# YOUR ASSIGNMENT
Could you please output all of the records exactly?

Dataset items:
──────────

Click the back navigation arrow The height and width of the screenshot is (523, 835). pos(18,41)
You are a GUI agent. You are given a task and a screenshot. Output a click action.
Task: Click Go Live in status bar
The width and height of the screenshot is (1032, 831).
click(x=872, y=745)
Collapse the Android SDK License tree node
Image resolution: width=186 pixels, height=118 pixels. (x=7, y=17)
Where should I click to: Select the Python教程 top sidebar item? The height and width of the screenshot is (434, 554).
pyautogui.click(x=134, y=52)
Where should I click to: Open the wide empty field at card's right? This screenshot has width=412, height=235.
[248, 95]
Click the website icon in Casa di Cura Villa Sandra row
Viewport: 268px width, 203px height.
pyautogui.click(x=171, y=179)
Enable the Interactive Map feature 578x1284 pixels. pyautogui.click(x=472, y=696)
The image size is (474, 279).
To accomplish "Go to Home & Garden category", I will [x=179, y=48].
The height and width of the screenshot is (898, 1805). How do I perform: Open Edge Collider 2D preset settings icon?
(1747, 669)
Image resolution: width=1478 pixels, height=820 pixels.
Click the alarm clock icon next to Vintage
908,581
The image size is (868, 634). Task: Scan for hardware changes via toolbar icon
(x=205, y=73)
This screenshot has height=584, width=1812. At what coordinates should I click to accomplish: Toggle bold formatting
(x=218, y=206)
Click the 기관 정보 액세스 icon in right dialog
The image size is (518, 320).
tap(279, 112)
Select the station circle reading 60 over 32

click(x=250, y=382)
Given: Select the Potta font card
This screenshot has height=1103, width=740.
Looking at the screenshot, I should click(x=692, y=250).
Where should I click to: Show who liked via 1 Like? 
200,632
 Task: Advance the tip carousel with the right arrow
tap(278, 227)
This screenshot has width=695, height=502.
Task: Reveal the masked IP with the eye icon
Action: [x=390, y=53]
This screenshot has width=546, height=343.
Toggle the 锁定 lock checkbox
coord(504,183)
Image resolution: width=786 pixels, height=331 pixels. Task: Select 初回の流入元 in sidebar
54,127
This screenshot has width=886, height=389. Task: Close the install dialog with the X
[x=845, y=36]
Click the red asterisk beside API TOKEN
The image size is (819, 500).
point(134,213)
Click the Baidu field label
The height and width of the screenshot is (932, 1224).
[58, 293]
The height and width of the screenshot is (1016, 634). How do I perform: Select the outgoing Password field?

──────────

# TASK RESPONSE
Click the back navigation arrow The height and width of the screenshot is (523, 835). pos(18,41)
You are a GUI agent. You are given a task and a screenshot. Output a click action.
Task: Click Go Live in status bar
The width and height of the screenshot is (1032, 831).
click(x=872, y=745)
Collapse the Android SDK License tree node
Image resolution: width=186 pixels, height=118 pixels. (x=7, y=17)
Where should I click to: Select the Python教程 top sidebar item? The height and width of the screenshot is (434, 554).
pyautogui.click(x=134, y=52)
Where should I click to: Open the wide empty field at card's right? This screenshot has width=412, height=235.
[248, 95]
Click the website icon in Casa di Cura Villa Sandra row
Viewport: 268px width, 203px height.
pyautogui.click(x=171, y=179)
Enable the Interactive Map feature 578x1284 pixels. pyautogui.click(x=472, y=696)
The image size is (474, 279).
To accomplish "Go to Home & Garden category", I will [x=179, y=48].
The height and width of the screenshot is (898, 1805). How do I perform: Open Edge Collider 2D preset settings icon?
(1747, 669)
Image resolution: width=1478 pixels, height=820 pixels.
Click the alarm clock icon next to Vintage
908,581
The image size is (868, 634). Task: Scan for hardware changes via toolbar icon
(x=205, y=73)
This screenshot has height=584, width=1812. At what coordinates should I click to accomplish: Toggle bold formatting
(x=218, y=206)
Click the 기관 정보 액세스 icon in right dialog
The image size is (518, 320).
tap(279, 112)
Select the station circle reading 60 over 32

click(x=250, y=382)
Given: Select the Potta font card
This screenshot has height=1103, width=740.
Looking at the screenshot, I should click(x=692, y=250).
Where should I click to: Show who liked via 1 Like? 
200,632
 Task: Advance the tip carousel with the right arrow
tap(278, 227)
This screenshot has width=695, height=502.
Task: Reveal the masked IP with the eye icon
Action: [x=390, y=53]
This screenshot has width=546, height=343.
Toggle the 锁定 lock checkbox
coord(504,183)
Image resolution: width=786 pixels, height=331 pixels. Task: Select 初回の流入元 in sidebar
54,127
This screenshot has width=886, height=389. Task: Close the install dialog with the X
[x=845, y=36]
Click the red asterisk beside API TOKEN
The image size is (819, 500).
point(134,213)
Click the Baidu field label
The height and width of the screenshot is (932, 1224).
[58, 293]
The height and width of the screenshot is (1016, 634). How do I perform: Select the outgoing Password field?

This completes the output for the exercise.